Утро субботы выдалось каким-то хмурым. Отчасти оттого, что не сбылись прогнозы синоптиков относительно солнышка, а отчасти оттого, что надо было идти на работу. Хоть рабочий день и был укороченный, но работать в субботу все равно не хотелось. Принесли утреннюю газету. Она приятно щекотала нос горьковатым запахом типографской краски. Но на первой странице красовалось нечто не совсем приятное. Большие красные буквы, занявшие половину страницы, кричали: «Scream on Silent Hill» (Крик на Безмолвном Холме). Я быстро развернул газету и прочитал: «В Сайлент Хилл было совершено двойное убийство. Личность убийцы установлена, это некто Уолтер Салливан…». Мой взгляд упал на часы. Черт! Я ведь так на работу опоздаю. Так, ругаясь и натягивая на ходу брюки, туфли и куртку, я и выскочил на улицу. Погода обещала быть отвратительной. А у Бешеного случился второй приступ. Но скорее это был приступ не ярости, а радости. «Теперь я накажу его. Салливан виноват…. Выпусти меня!!!» — заорал Пес и принялся с удесятеренной силой крушить камеру. И тут случилось что-то ужасное. На какие-то полсекунды камера его и сам Бешеный преобразились. Камера превратилась в железную клетку, а он стал похож на мясника с большим (просто гигантским) ножом, а вместо головы красовалась ржавая металлическая пирамида. Но видение тут же исчезло. Бешеный повалился на мягкий пол без чувств и пролежал так до конца моей смены. Только когда я уже собрался уходить, сказали, что он очнулся и ведет себя тихо. Я вышел на улицу и поежился. Шел мелкий противный дождик. Пока добрался до квартиры, весь промок.
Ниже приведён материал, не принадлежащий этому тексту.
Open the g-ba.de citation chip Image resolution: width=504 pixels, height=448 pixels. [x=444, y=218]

Выходные, понедельник и вторник прошли одинаково плохо из-за того, что все время лил дождь. Да не какой-нибудь там захудалый дождичек, а самый настоящий тропический ливень с громом и большими, сверкающими то там, то сям, молниями. В среду дождь прекратился, но город окутал такой густой туман, что видно было не дальше чем на десять шагов. День в клинике прошел обычно. Правда, Бешеный как-то заметно оживился. Придя домой, я сразу понял, что нужно срочно вынести мусор. По пути к ведру захватил старую газету, которую так и не прочитал. Но когда хотел кинуть ее в мусорку, то заметил там что-то блестящее. Я наклонился и достал из ведра потертую бронзовую монету с изображением старика. «Наверное, какая-нибудь безделушка из кукурузных хлопьев», — подумал я и кинул монетку обратно в мусорку. Туда же отправилась и газета. Мусора в ведре накопилось что-то слишком уж много. Я обильно перемотал мешок скотчем и попытался пропихнуть в мусоропровод, но мешок так и застрял посреди дороги. Ну и ладно. Я вернулся в комнату и лег спать.
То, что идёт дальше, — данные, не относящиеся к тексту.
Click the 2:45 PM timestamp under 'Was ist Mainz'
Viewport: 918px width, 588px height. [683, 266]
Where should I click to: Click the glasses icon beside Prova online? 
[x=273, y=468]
Утром, когда проснулся, я заорал не хуже Бешеного, когда того выворачивало в камере. О, Господи! Мои руки приросли к телу!!! В тех местах, где руки приросли к туловищу, кожа стала серо-коричневой и была похожа на какой-то размягченный пластик. От страха я дернул руками в стороны, и они оторвались от тела (в смысле не в плечах, а там, где приросли за ночь). Места отрыва представляли собой черно-бордовое месиво, сочащееся зеленой слизью и черной кровью. Бежать! Бежать!! Немедленно бежать отсюда!!! Сейчас это было единственным моим желанием. В одних трусах я выскочил на улицу и побежал. Туман был таким же густым, как вчера. Но как только остановился перевести дух, слева, из тумана, неожиданно вынырнул тот самый мясник с пирамидой на голове. Все мое тело парализовало, и только мозг пульсировал одним словом: «БЕЖАТЬ». Сердце забилось так неистово, что я чувствовал его не на обычном его (сердца) месте, а где-то под ключицей. В глазах потемнело, сознание отключилось, но я успел почувствовать, как ноги несут меня куда-то с огромной скоростью.

Когда глаза вновь стали видеть, то оказалось, что туман остался внизу, а я взобрался повыше на горку и оттуда смотрел на белое озеро тумана. Теперь не оставалось больше ничего, кроме как убраться от этого города подальше. Что я и сделал.